No One Does Community Better Than Albertans

A massive fire at the Charleston Residence in Lake Louise has spurred neighbours to open their wallets to help replace lost items

On Monday, the Charleston Residence was set ablaze by 40-year Timothy Alexander Peterson from Lake Louise. He has since been charged with arson with disregard for human life and possession of a weapon. 

The Charleston Residence, referred to as Chucktown by locals, is one of the largest log buildings in the world and the largest in North America. 

At almost 10,000 square feet, the Charleston Residence is a three-story building that houses just under 400 employees that operate the nearby ski hill. 

After being consumed by flames, the monument of a building was declared a total loss.
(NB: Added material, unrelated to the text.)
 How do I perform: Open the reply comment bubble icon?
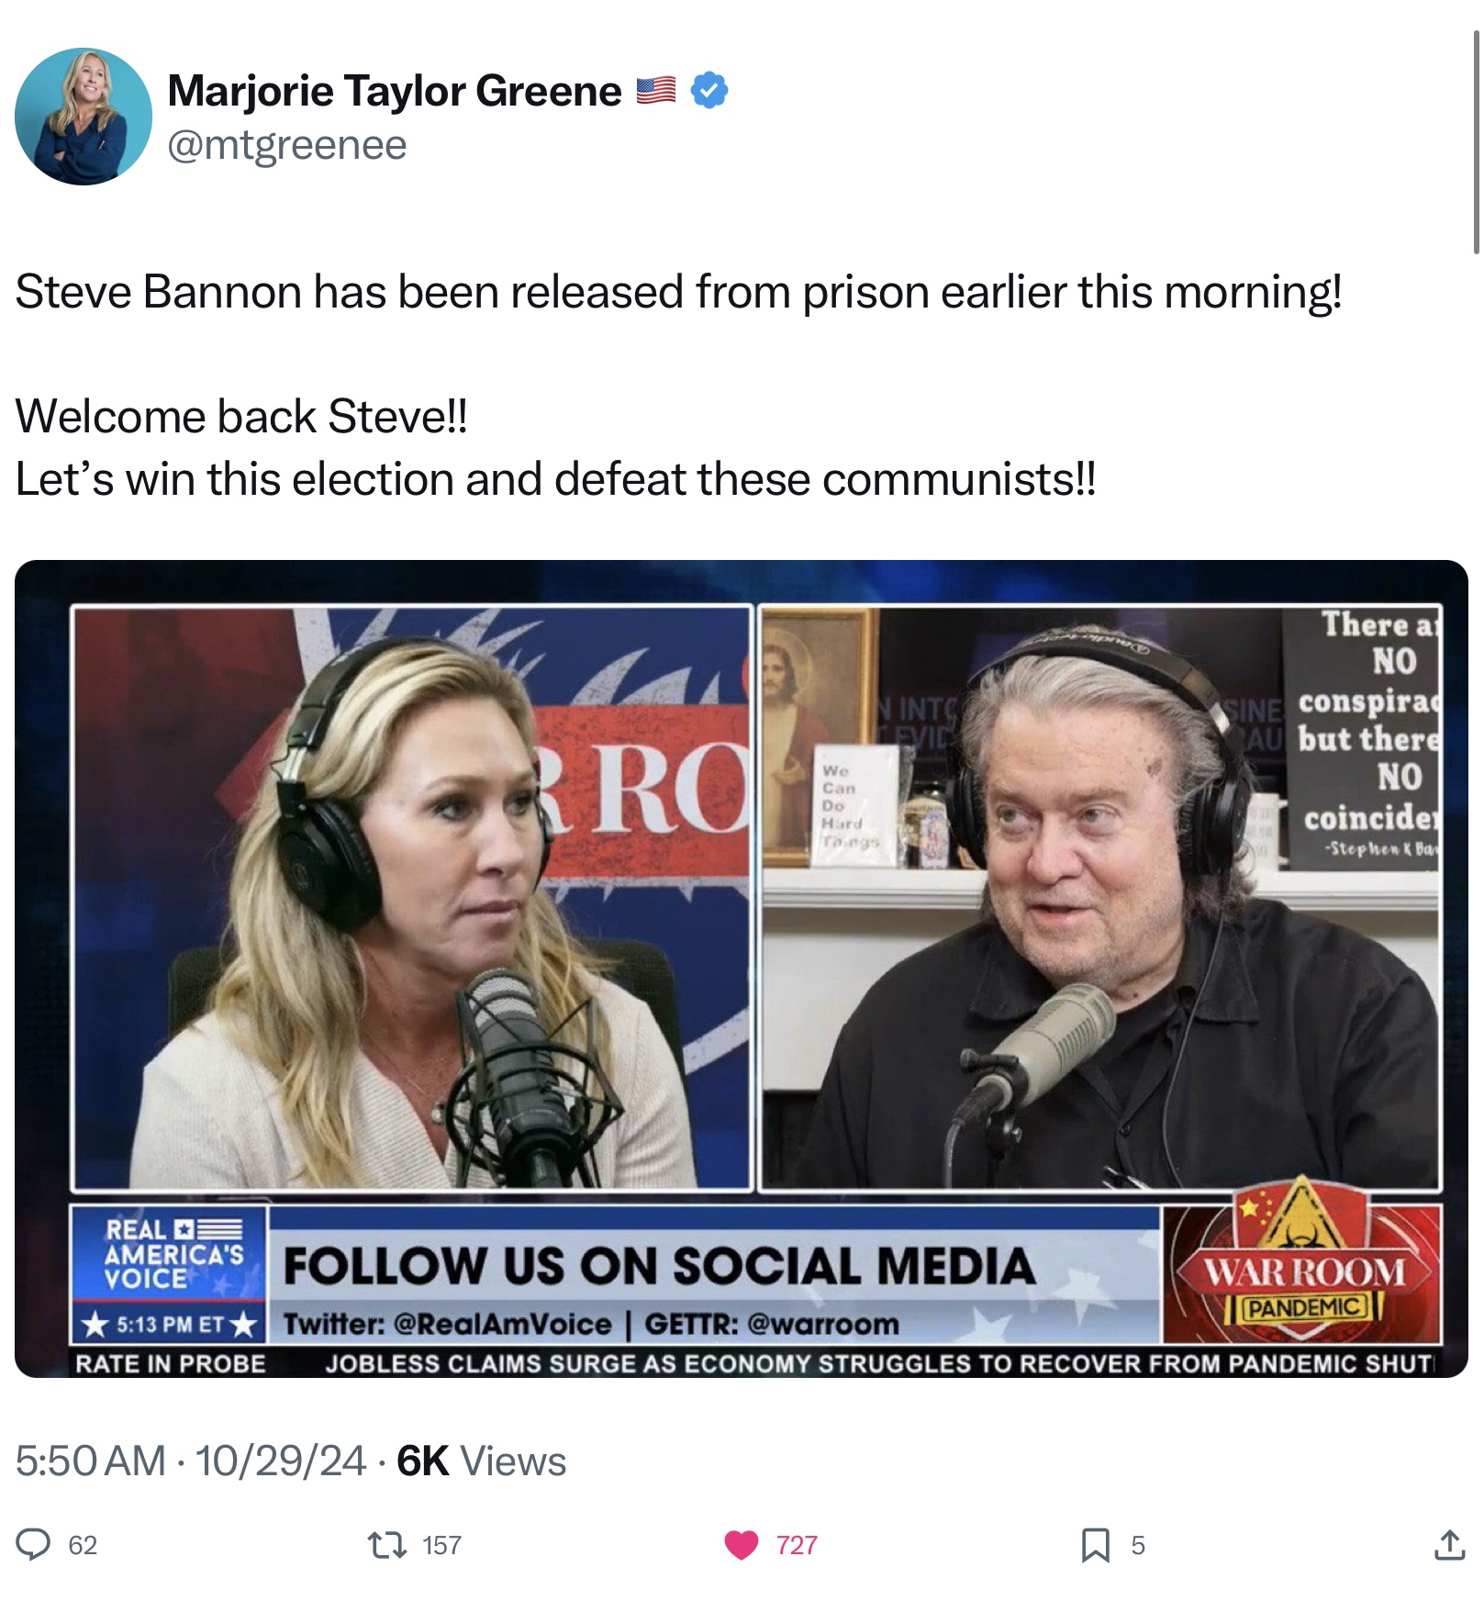pyautogui.click(x=33, y=1545)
a photo of the charred remains of the charleston resident with a flame still burning
A fire burning within the charred remains of the Charleston Residence in Lake Louise | CTV News

But Albertans have wasted no time setting up GoFundMe campaigns and community donation drives to support the hundreds of staff displaced by the fire. 

Hailing from Pickering, Ontario, Michelle Little has a heart as big as any Albertan. She has set up a GoFundMe account for family and friends, including her niece, who lost their belongings in the fire. 
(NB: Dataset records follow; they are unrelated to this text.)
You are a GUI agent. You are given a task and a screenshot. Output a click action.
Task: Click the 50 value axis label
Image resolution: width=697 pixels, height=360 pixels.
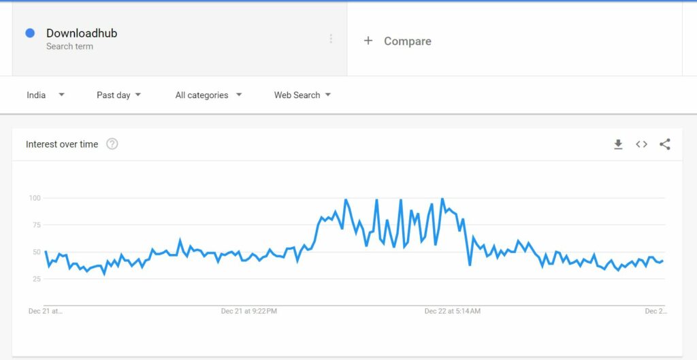pos(37,252)
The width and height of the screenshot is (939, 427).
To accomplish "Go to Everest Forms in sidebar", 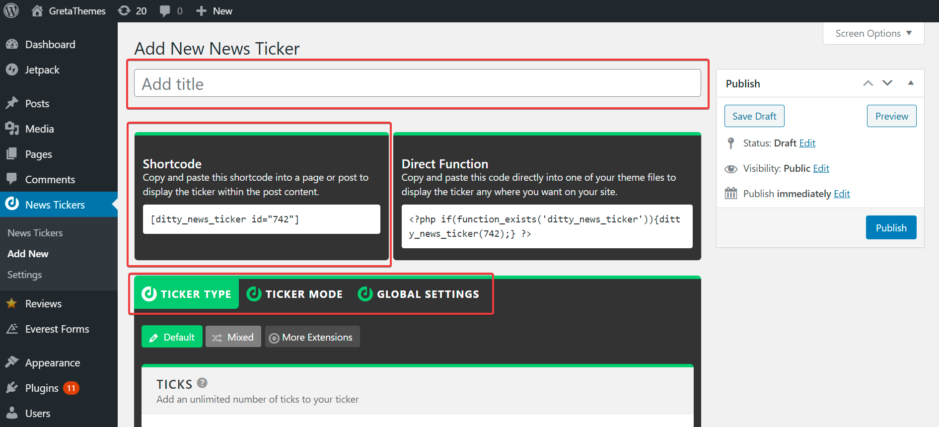I will (57, 329).
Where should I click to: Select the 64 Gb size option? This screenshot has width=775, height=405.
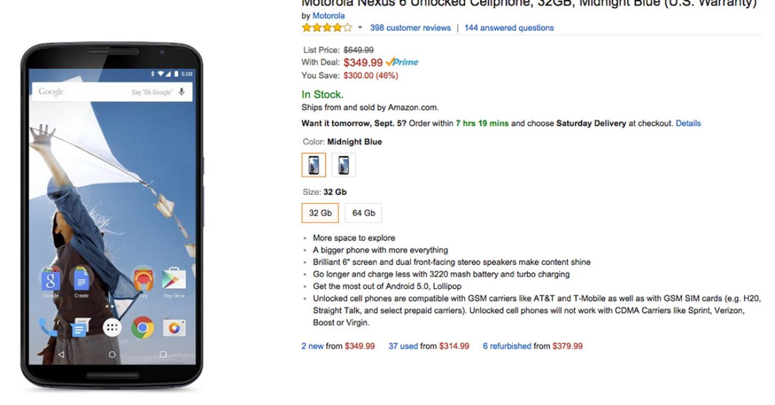364,213
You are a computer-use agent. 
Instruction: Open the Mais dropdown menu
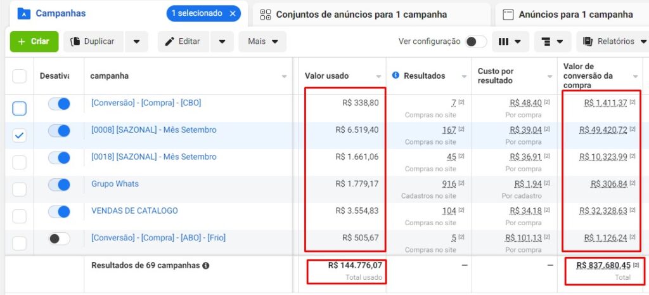click(x=262, y=41)
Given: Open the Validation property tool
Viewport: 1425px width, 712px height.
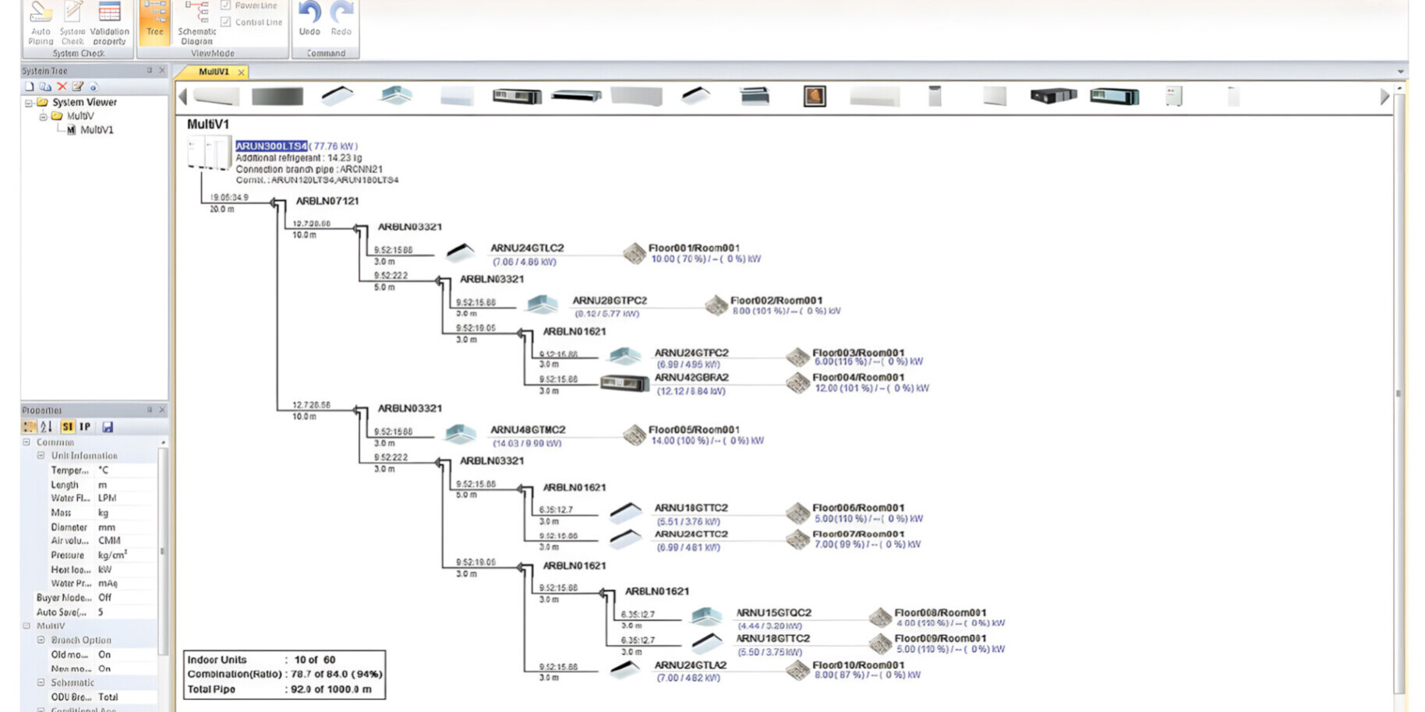Looking at the screenshot, I should point(109,23).
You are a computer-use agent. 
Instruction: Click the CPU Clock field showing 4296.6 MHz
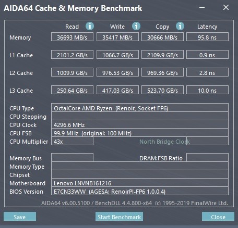pyautogui.click(x=140, y=124)
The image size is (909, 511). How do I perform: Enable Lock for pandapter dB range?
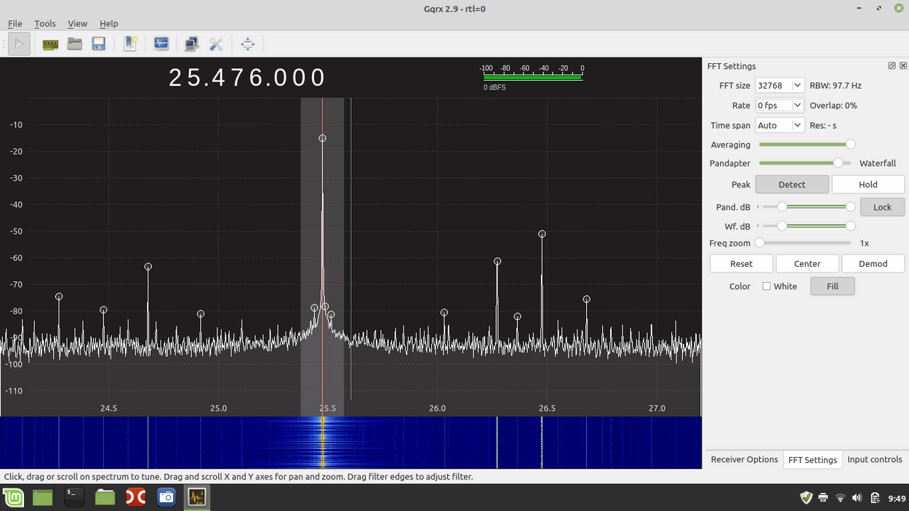(882, 207)
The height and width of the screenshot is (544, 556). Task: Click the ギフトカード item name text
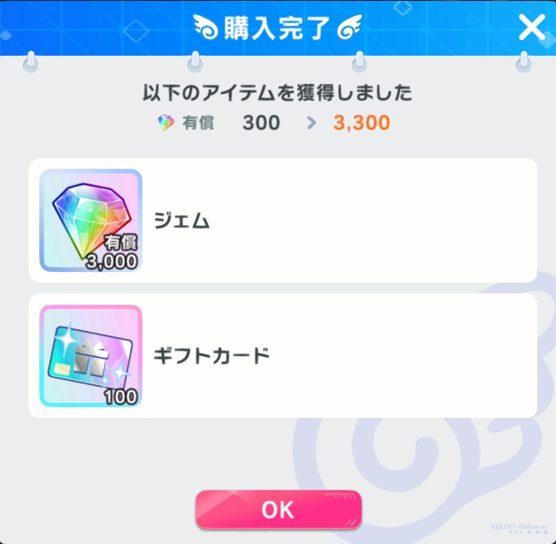coord(212,356)
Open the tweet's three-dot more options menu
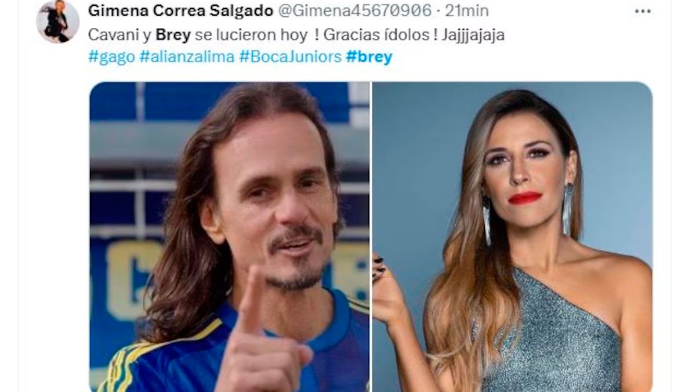The height and width of the screenshot is (392, 696). point(643,11)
“My niece just moved in and was one of the first to discover the fire, pulled the alarm, and went across the road to get help from the RCMP,” Little told Rocky Mountain Outlook.

While everyone was able to evacuate safely, Little pointed out that many of the staff were international and lost their passports and work visas in the fire. 

If you have ever had to replace a lost, stolen, or damaged piece of government ID, you would know that the process is frustrating and incredibly expensive. 

Thankfully, in collaboration with community organizers, the Banff Canmore Community Foundation (BCCF) has created the Bow Valley Emergency Fund to raise funds for staff. 

“Many people have lost all their belongings and are now facing a dire housing situation amidst an already very complicated community housing crisis,” commented the BCCF.

Staff are seeing support from the community, including Mount Norquay ski resort and Canmore’s Le fournil Bakery. Both establishments ask for donations, such as clothing, bedding, and toiletries. 

A clothing drive bin has also been set up in the Wilson Room of the Lake Louise Inn.